AUGUSTA – If you missed the last time David Duval played in the Masters, the chalk outlines probably still exist somewhere along the second hole. He punched a hole in the azaleas, bounced consecutive shots off the trees, found shrubbery and pine straw and sand and possibly the corpse of Jimmy Hoffa – and after 10 shots, the hole.
After 24 holes in the 2006 Masters, he was 20-over and had qualified for FEMA relief.
Somehow, Duval is back in Augusta this week. Nearly nine years removed from his last victory (2001 British Open), and after one of the most spectacular grease fires in sports history, the former Georgia Tech All-American qualified for his first Masters since 2006 by finishing second in the U.S. Open last year.
Notwithstanding Tiger Woods’ public humiliation, it’s hard to imagine a more humbled competitor here than Duval. He was the No. 1 player in the world. He is the last player to finish atop the PGA Tour money list (1998) not named Woods or Vijay Singh. He won 13 tournaments between 1997 and 2001, had a fat deal with Nike and was on the top shelf of the trophy case at IMG.
Know where Duval was this winter? In Tour qualifying school (”Q school”).
“A little bit of a reality check,” he said. “I felt it was the best thing for me to do. I wanted to play. I wanted to earn my way so I wouldn’t have to ask for spots.”
Did that, too.
Twice early this season, Duval phoned and sent letters to tournament directors, asking for sponsor exemptions so he could play, since he doesn’t have a full Tour card any more. The San Diego Open balked at Duval but said yes to the clownish John Daly (who didn’t make the cut). San Diego extended an 11th hour invitation to Duval but he declined.
“I got turned down in the first [tournament] I asked, and then I got turned down by the second one,” said Duval, who wouldn’t identify either. “I called the second one [afterward]. I asked the guy, ‘Please don’t take this the wrong way. I understand you have to make your decisions. But am I doing this correctly? I’ve never done this before.’ He said, ‘No, it’s fine.’ So I said, ‘Great, I’ll see you next year when I don’t have to ask for a spot.’”
He has found the whole experience a bit humbling — particularly when a few young players asked for his autograph at Q-school.
“You kind of take it for granted, and make the assumption, ‘OK, I’m gonna be playing here. I’m gonna be playing there.’ You don’t realize that you’re actually doing some great things just to [qualify].”
From No. 1 in 1998, Duval had tumbled to No. 882 when he qualified for last year’s U.S. Open via a qualifying tournament. He stunned everybody by finished second, first top-10 finish since 2002. His check for $559,830 nearly matched his earnings of the previous five years combined.
He made the cut in only 11 of 42 tournaments in 2008 and 2009, and only one of 20 in 2005. In 2006, he missed the Masters cut for the fourth straight year after finishing second-third-sixth-second in the previous four. The only comic relief came when his stepmother asked him, “What didn’t you hit on No. 2?” and Duval responded, “The fairway.”

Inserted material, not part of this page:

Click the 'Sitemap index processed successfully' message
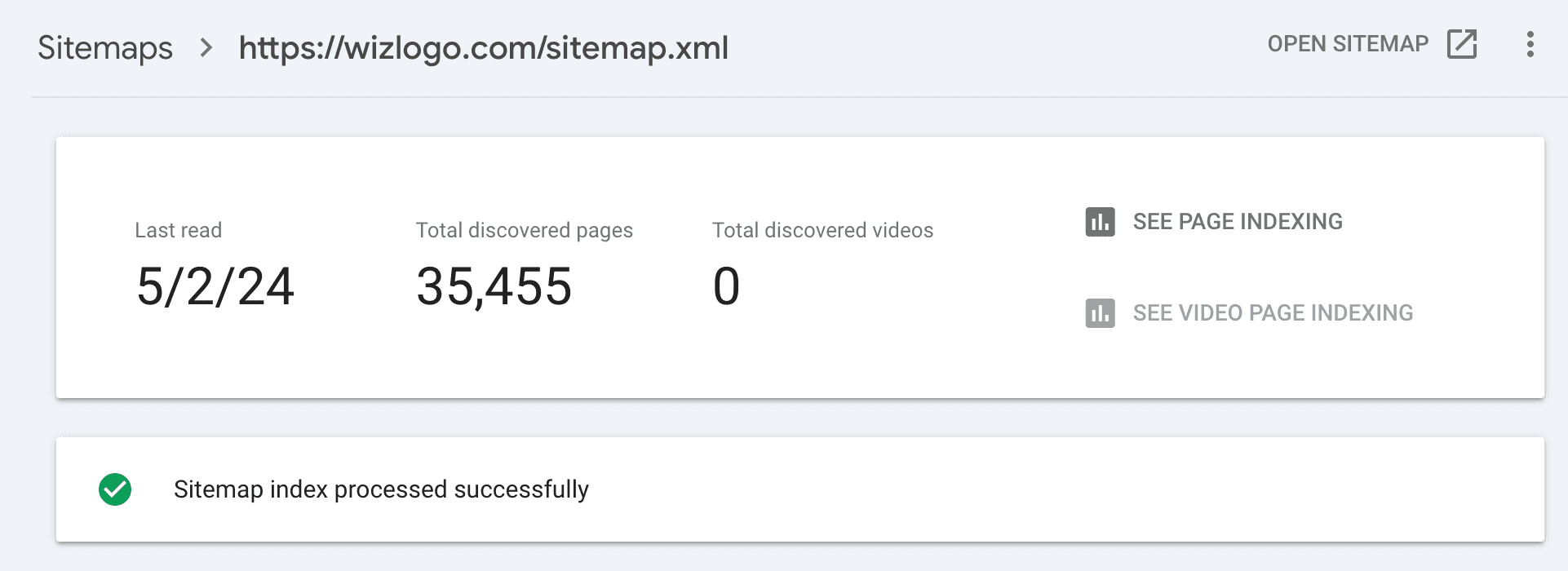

There were several reasons for the slide. Injuries (back). Swing problems. Family issues. Probably arrogance. The story went from the greatness to the crash of David Duval. Always prickly with the media, he grew tired of being asked about his decline. Sometimes he wouldn’t talk at all. He’s not real big on psychoanalysis in the interview room. Even Tuesday, he grew mildly irritated when his fall was probed. Can’t blame him.

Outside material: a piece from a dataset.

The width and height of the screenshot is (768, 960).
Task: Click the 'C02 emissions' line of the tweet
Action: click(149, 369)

Ask how he has made it back this far and he says simply, “It’s taken a while to put it back together. I’m starting to reap some of the rewards of that work.”
Not that he is back on top. He finished second at Pebble Beach this season, but he has made the cut in only three of seven tournaments. Few believed he would be back in Augusta after 2006. He plans to take full advantage, even playing in the Par 3 tournament. He says he has a “greater appreciation” for these things.
As for whether he feels he’s back, Duval said, “I’m entirely comfortable with what I’m doing right now.”
Just qualifying was a step forward.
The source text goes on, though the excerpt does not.